REPUBLIKA.CO.ID, Oleh Abdullah Sammy dan Ali Mansur
"Di Amerika Latin, batas antara politik dan sepak bola begitu tipis. Sudah banyak pemerintahan yang tumbang akibat kegagalan sepak bolanya."
Kata di atas diucapkan bintang timnas Uruguay, Luis Suarez. Perkataan yang menjadi cermin nyata betapa sepak bola mampu memengaruhi kehidupan politik sebuah bangsa.
Relasi sepak bola dan politik memang tak pernah bisa dipandang sebelah mata. Tiga ribu nyawa yang melayang di El Salvador dan Honduras tahun 1969 jadi bukti laga selama 90 menit bisa berujung pada sengketa politik dua bangsa. Saat itu dua negara di Amerika Utara ini terlibat dalam perang militer usai keduanya memainkan pertandingan sepak bola.
Di Italia, relasi sepak bola dan politik juga begitu lekat. Bagaimana klub Livorno di Italia Selatan mengkasifikasikan mereka sebagai klub kiri yang punya ideologi komunis.
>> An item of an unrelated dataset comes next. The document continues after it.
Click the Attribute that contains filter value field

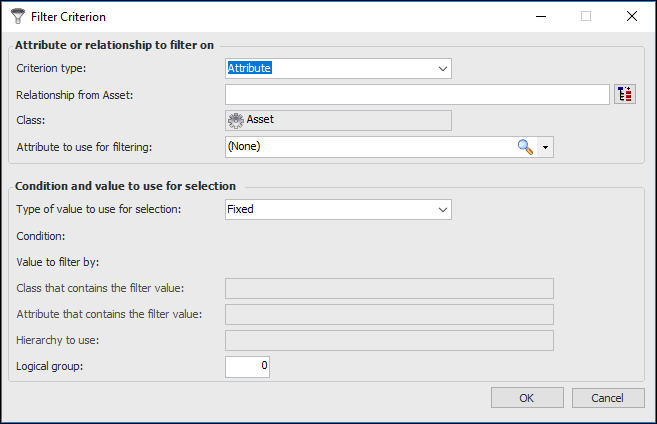tap(389, 315)
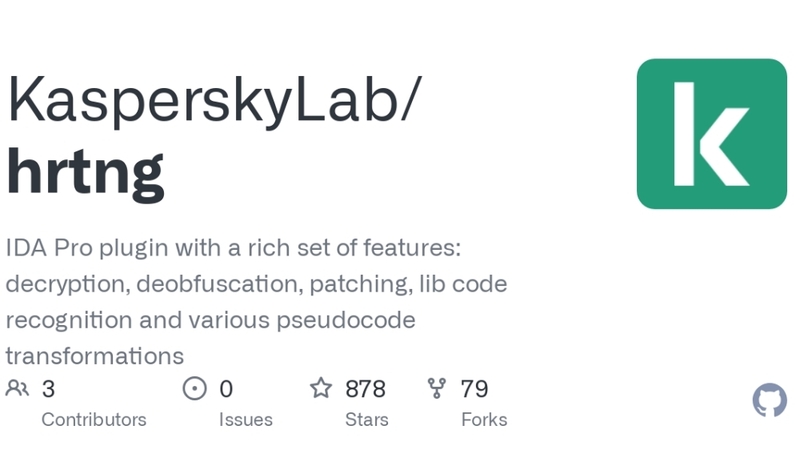
Task: Click the contributors count 3
Action: pos(48,389)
Livorno berseberangan dengan klub asal Kota Roma, Lazio dan AS Roma, yang menganut ideologi politik sayap kanan (ultra-nasionalis).
Perbedaan ideologi itu akhirnya membuat mereka saling berseteru. Pada akhirnya, bentrok kerap pecah di sela laga yang mempertemukan Livorno kontra duo Roma.
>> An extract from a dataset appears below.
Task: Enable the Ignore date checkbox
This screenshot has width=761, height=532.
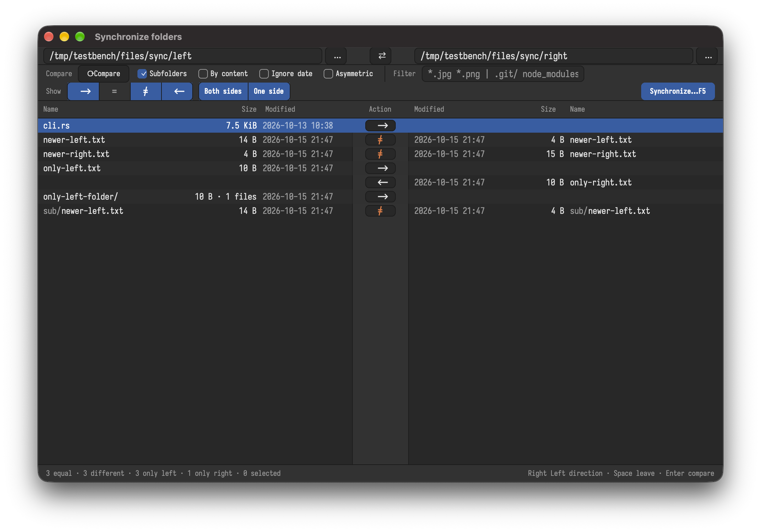Action: coord(264,74)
Kisah hubungan politik dan sepak bola yang paling monumental tentu adalah perseteruan Barcelona dan Real Madrid. Panasnya tensi kedua tim membuat laga kedua tim tak sebatas duel 22 manusia
Sebab sepak bola hanya sebatas media perseteruan. Sedangkan substansi konflik sesungguhnya adalah dendam politik antara rakyat Katalonia dengan Kerajaan di Madrid.
Salah satu puncak konflik terjadi pada 6 Agustus 1936. Saat itu, mobil yang membawa presiden FC Barcelona, Josep Sunyol Garriga, memasuki perbatasan kota Madrid.
Mobil Sunyol yang melaju dengan kecepatan sedang, tiba-tiba diadang oleh sekelompok pria bersenjata lengkap. Mobil pria yang juga tokoh sentral kaum sosialis republikan ini pun menepi. Sang presiden Barcelona ditawan oleh pasukan ultra-nasionalis pimpinan Francisco Franco. Sang presiden Barcelona pun akhirnya dieksekusi mati dengan tembakan yang tepat bersarang di kepala.
Peristiwa ini kemudian jadi simbol kemenangan ultra-nasionalis Spanyol pimpinan Franco atas separatis republikan yang berhaluan kiri di Katalan. Lebih dari itu, peristiwa ini juga dianggap oleh ultras klub sepak bola, Real Madrid, sebagai simbol hegemoni mereka atas FC Barcelona, klub sepak bola representasi masyarakat Katalonia.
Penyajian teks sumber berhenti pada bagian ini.